Roomie: AI Companion

Taming 0-to-1 chaos with scalable UX systems

Roomie: AI Companion

Context

In June 2025, Rec Room launched Roomie — an AI companion that instantly became the most sought-after feature in the game. The team was moving fast, shipping daily, but without a designer embedded to hold the experience bar.

I came in from the monetization team with one goal: drive revenue without breaking what made Roomie special.

RoleLead Product Designer, Monetization
TeamDirector of Design | 4 Engineers | 1 QA
PlatformMobile, VR, PC, Console
SkillsProduct Strategy | 0–1 Product Design | Systems Thinking | Monetization & Growth Design | UX Research & Testing | Cross-Functional Leadership
TimelineJune 2025
impact

Small bets. Big returns.

+12.4%
Earnings in tokens
+11.9%
DAU
+30.5%
Time spent with Roomie
EXPERIMENT

One hat. One week. Great signal.

Building a full customization system would take at least a month. We needed signal faster.

I knew from previous monetization work that a feature's entry point works best when it hits two things at once: high traffic and high intent to convert.


I evaluated three candidates against that framework: voice chat, the settings page, and the store. The settings page and storefront both cleared the bar.

The flow was simple: see the promo, click through, buy and equip in one tap.

Prototype: Roomie's hat experience

We shipped in a week. The hat became the #1 item in the ecosystem and stayed in the Top 10 for a full month. Token earnings lifted 12.4%. The demand was real.

DESIGN / CUSTOMIZATION

A system that offered granularity and scalability

With ten more exclusive items coming, we needed a real customization experience. I started with an in-world model — it felt immersive. But techinical constraints made it very expensive to achieve.

Pixel coordinate grounding data:
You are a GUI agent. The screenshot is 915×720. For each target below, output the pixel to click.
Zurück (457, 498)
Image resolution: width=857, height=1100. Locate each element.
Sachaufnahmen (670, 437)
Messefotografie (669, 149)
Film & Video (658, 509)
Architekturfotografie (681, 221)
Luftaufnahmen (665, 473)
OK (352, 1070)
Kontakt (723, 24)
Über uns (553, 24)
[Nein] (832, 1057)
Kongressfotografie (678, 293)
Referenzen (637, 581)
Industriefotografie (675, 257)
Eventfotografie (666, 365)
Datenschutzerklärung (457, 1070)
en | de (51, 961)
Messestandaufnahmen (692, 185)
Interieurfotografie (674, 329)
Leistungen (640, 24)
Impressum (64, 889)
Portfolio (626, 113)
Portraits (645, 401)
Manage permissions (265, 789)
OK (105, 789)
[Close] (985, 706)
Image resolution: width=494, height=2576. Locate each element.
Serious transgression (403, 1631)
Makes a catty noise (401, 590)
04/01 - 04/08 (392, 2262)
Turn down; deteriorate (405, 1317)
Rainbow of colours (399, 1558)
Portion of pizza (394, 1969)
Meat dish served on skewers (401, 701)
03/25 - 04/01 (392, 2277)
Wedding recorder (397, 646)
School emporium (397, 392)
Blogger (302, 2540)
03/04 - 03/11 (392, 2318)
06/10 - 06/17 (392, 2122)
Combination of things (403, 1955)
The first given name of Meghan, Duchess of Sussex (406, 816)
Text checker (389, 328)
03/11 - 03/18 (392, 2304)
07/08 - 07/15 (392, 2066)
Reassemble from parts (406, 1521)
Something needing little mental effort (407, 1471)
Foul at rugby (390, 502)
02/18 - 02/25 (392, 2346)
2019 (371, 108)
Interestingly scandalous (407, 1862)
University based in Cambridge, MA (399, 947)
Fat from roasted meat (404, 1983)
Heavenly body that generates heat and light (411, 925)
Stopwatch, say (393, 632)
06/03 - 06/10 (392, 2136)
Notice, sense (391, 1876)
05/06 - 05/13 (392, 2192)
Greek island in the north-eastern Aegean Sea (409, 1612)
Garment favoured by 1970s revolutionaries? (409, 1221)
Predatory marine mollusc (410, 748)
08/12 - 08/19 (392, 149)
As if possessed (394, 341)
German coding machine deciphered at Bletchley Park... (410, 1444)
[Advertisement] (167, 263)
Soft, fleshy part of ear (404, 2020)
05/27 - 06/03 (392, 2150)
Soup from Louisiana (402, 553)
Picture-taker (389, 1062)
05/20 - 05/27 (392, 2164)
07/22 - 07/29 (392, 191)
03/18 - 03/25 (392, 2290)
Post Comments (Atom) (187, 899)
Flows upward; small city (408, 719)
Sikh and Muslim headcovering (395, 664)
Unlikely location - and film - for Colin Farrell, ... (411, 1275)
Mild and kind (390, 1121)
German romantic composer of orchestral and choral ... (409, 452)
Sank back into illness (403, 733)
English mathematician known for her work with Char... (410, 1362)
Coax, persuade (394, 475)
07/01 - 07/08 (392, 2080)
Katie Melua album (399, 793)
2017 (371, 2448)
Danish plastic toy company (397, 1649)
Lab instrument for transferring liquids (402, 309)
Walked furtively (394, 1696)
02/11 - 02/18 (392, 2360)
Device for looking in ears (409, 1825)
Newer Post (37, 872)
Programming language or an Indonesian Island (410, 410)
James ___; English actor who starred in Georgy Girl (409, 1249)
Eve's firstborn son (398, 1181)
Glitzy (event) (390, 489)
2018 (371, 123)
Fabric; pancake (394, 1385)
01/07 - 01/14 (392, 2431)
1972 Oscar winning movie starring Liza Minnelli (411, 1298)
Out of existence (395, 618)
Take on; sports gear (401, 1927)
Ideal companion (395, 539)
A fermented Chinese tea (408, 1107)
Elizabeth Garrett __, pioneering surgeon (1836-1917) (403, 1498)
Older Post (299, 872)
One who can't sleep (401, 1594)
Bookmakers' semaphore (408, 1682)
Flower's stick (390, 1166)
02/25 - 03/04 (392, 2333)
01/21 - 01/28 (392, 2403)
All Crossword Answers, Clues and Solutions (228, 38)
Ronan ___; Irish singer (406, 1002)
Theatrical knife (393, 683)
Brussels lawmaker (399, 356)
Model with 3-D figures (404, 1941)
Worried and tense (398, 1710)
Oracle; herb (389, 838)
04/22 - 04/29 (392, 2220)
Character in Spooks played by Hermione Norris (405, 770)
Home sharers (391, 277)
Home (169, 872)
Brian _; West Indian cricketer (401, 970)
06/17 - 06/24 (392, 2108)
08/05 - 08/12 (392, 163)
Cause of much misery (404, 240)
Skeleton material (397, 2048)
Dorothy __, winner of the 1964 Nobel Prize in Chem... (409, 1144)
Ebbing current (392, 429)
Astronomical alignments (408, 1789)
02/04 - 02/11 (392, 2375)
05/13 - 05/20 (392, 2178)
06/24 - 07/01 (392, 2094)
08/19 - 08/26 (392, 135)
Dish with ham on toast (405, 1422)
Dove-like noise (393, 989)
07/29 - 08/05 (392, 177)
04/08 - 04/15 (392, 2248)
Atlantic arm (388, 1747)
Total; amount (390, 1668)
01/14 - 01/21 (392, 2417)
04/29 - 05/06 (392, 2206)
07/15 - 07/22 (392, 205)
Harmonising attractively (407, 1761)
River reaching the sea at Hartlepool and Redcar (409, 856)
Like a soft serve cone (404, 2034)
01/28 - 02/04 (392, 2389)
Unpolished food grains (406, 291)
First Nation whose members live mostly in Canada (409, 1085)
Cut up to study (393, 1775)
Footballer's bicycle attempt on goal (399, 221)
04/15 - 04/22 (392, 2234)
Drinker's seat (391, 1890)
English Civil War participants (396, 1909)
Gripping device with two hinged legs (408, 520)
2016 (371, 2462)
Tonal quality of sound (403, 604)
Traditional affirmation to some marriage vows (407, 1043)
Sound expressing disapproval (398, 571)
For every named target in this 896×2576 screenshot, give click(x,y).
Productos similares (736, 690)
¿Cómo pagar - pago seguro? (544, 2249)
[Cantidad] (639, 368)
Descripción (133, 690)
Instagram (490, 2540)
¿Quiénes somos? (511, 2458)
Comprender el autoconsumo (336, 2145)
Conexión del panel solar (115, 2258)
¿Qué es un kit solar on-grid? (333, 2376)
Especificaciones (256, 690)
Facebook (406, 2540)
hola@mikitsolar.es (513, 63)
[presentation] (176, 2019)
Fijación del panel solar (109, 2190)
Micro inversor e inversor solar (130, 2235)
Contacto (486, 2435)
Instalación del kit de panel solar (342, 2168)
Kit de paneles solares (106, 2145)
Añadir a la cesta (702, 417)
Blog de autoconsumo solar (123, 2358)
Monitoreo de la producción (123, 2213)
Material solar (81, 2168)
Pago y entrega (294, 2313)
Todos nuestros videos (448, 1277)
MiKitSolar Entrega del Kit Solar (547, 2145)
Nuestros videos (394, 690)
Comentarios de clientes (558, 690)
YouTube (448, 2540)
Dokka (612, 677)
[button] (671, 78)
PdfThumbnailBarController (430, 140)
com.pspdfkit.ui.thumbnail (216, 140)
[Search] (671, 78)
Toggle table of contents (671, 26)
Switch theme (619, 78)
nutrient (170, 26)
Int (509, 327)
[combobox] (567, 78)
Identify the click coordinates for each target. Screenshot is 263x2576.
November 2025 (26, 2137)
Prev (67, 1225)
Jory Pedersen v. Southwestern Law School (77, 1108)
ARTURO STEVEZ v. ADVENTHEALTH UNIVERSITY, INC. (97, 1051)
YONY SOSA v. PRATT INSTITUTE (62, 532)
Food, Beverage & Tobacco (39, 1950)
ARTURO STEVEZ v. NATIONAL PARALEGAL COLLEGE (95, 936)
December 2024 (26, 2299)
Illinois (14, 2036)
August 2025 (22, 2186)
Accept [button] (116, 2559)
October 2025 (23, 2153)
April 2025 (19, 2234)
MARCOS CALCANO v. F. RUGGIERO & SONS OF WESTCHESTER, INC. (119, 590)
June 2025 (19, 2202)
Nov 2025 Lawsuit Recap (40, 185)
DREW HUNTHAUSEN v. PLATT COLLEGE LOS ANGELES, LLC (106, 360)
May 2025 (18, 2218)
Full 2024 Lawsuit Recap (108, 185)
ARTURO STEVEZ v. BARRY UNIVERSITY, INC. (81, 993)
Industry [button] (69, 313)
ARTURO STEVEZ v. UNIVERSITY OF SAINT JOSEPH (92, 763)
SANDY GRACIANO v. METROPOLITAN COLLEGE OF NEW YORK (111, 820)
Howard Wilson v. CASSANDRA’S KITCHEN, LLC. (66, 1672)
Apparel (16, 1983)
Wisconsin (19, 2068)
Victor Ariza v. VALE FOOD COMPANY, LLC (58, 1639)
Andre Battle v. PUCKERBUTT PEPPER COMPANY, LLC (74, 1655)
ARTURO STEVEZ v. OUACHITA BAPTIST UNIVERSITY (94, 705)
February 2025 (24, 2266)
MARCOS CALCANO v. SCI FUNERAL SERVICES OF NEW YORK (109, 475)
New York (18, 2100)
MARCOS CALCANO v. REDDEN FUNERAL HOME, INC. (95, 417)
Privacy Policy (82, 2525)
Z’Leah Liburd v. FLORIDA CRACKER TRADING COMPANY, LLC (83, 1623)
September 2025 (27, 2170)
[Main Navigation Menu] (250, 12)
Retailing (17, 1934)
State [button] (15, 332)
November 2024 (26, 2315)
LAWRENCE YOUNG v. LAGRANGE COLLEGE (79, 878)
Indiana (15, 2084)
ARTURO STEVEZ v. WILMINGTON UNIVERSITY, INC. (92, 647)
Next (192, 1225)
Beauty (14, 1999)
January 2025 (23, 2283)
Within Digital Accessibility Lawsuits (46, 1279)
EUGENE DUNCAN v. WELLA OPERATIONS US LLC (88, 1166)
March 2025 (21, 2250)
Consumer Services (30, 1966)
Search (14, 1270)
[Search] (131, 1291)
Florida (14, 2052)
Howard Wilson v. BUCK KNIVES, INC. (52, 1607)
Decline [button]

**PROBLEMS TO WORK ON**
**A)** In the Roomie case study, which three candidates were evaluated as entry points?
**B)** Reproduce everything in the Roomie case study from "The flow was" down to "demand was real.".
**C)** Resume the Roomie case study after its final sentence.

**ANSWERS TO THIS EXERCISE**
**A)** Voice chat, the settings page, and the store.

**B)**
The flow was simple: see the promo, click through, buy and equip in one tap.

Prototype: Roomie's hat experience

We shipped in a week. The hat became the #1 item in the ecosystem and stayed in the Top 10 for a full month. Token earnings lifted 12.4%. The demand was real.

**C)**
I made the call to pivot to a modal. It gave us room for both granularity and scalability: a default tab for Roomie itself, separate tabs for clothing and accessories, and item-specific controls like hat rotation.

Prototype: customization modal
DESIGN / SETTINGS REFACTOR

A scaffold that fixed the weak link

Once the customization flow was locked, I mapped the full user journey and realized the entry point was broken. The settings page was a laundry list that was increasingly difficult to parse.

Original Roomie Settings Page was a laundry list of unrelated controls
Original roomie settings page

Pitching a full refactor mid-sprint is a hard sell. I brought this user journey map to show where players dropped off and what it was costing the feature. Then I volunteered to build the front-end prefabs myself to shrink the engineering ask. The team said yes.

User journey map showing 'Settings' as the weak link
User journey map showing 'Settings' as the weak link

I split the architecture into two tabs, Customization and Experiences, and brought Roomie back to center with a live preview. Not just a cleanup, but a scaffold for everything Roomie would become.

Protoype: redesigned settings page
DESIGN / ENERGY

A usage tracker that felt alive

As Roomie's popularity grew, compute costs became a real constraint. Stakeholders pushed for usage limits. My job was to make that feel like part of Roomie's world — not some “money-grabbing” feature.


I called it “Energy”. A battery icon as the visual indicator. When energy ran low, Roomie wouldn't just stop — it would look tired. The metaphor did the work that a hard paywall couldn't.

Battery icon as the visual indicator. When energy ran low, Roomie would look tired.
Energy as the metaphor for Roomie's usage limits
DESIGN / MEMORY

Building trust through memory management.

Players could enable “Remember Conversation” and then review, search, and delete specific things Roomie knew about them.

This mattered because many Rec Room users are young kids. Some were using Roomie as a therapist, someone to tell things they didn't want anyone else to hear. The ability to delete those memories wasn't a privacy checkbox. It was trust and safety.

Protype: memory deletion flow
REFLECTION

A more native AI UX model?

The modal was the right call for our timeline. But a 2D settings screen is the most un-Roomie way to configure Roomie.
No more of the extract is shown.